-- EXTRACTED RECORDS follows --
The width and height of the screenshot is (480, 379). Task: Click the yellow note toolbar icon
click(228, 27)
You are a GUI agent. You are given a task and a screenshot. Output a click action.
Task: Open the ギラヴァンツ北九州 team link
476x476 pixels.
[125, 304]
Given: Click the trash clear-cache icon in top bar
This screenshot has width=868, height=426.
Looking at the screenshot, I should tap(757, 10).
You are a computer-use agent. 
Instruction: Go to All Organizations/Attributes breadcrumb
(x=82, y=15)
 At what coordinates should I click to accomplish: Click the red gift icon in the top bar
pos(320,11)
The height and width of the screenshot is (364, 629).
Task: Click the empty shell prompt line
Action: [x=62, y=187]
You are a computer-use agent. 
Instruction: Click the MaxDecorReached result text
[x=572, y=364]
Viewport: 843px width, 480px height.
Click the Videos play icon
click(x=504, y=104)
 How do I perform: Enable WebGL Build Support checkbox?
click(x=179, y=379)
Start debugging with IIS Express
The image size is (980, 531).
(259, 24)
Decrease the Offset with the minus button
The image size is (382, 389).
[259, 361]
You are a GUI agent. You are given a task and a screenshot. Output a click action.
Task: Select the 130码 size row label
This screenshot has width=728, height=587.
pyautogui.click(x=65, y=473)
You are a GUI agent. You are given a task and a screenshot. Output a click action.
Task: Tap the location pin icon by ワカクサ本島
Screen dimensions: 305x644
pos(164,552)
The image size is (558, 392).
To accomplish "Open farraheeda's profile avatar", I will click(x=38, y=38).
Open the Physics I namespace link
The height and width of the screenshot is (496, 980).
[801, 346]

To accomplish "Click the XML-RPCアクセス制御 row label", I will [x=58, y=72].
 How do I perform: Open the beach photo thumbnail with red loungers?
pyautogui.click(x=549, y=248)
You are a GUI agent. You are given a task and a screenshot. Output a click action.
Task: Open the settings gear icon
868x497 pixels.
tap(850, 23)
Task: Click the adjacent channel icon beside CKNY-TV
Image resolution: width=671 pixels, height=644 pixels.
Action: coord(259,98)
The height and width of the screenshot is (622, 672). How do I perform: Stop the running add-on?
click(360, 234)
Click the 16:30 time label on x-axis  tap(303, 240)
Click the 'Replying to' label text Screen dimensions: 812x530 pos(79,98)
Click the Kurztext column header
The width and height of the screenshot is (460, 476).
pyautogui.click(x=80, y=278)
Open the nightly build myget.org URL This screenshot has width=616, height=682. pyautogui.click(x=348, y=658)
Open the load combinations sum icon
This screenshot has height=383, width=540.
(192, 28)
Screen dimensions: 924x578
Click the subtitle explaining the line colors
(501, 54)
-- EXTRACTED RECORDS concluded --
### EXERCISE PROMPT
Skip all lines ahead of the one containing "The height and width of the screenshot is (496, 980).". Reproduce that line and the remainder of the listing above exactly.

### RESULT OF THE EXERCISE
The height and width of the screenshot is (496, 980).
[801, 346]

To accomplish "Click the XML-RPCアクセス制御 row label", I will [x=58, y=72].
 How do I perform: Open the beach photo thumbnail with red loungers?
pyautogui.click(x=549, y=248)
You are a GUI agent. You are given a task and a screenshot. Output a click action.
Task: Open the settings gear icon
868x497 pixels.
tap(850, 23)
Task: Click the adjacent channel icon beside CKNY-TV
Image resolution: width=671 pixels, height=644 pixels.
Action: coord(259,98)
The height and width of the screenshot is (622, 672). How do I perform: Stop the running add-on?
click(360, 234)
Click the 16:30 time label on x-axis  tap(303, 240)
Click the 'Replying to' label text Screen dimensions: 812x530 pos(79,98)
Click the Kurztext column header
The width and height of the screenshot is (460, 476).
pyautogui.click(x=80, y=278)
Open the nightly build myget.org URL This screenshot has width=616, height=682. pyautogui.click(x=348, y=658)
Open the load combinations sum icon
This screenshot has height=383, width=540.
(192, 28)
Screen dimensions: 924x578
Click the subtitle explaining the line colors
(501, 54)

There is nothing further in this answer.